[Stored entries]
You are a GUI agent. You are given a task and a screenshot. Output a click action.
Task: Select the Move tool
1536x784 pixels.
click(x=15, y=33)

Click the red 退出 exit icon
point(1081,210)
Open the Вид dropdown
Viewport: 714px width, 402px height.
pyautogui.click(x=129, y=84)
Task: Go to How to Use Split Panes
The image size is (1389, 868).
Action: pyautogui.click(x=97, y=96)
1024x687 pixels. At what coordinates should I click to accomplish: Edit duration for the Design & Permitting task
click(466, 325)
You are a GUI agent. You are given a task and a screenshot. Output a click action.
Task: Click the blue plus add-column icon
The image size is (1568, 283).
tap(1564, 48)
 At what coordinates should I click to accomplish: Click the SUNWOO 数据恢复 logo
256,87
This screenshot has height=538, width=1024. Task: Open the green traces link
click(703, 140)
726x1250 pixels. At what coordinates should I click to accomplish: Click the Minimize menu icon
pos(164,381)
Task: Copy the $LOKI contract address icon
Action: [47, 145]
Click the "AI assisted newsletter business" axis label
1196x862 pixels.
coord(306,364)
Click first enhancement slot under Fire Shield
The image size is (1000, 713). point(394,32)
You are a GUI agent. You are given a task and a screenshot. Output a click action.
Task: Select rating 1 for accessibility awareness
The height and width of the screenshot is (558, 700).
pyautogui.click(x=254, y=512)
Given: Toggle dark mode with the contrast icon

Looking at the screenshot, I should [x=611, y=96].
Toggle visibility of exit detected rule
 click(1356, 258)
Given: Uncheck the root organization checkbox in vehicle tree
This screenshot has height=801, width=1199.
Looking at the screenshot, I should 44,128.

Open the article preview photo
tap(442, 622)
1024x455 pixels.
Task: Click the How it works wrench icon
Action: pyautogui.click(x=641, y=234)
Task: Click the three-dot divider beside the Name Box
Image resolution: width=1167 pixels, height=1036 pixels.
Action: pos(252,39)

▶ [Task details]:
Reproduce only the lines between the line containing "Task: Click the three-dot" and the last line of the records, those two lines included, exactly.

▶ [Written solution]:
Task: Click the three-dot divider beside the Name Box
Image resolution: width=1167 pixels, height=1036 pixels.
Action: pos(252,39)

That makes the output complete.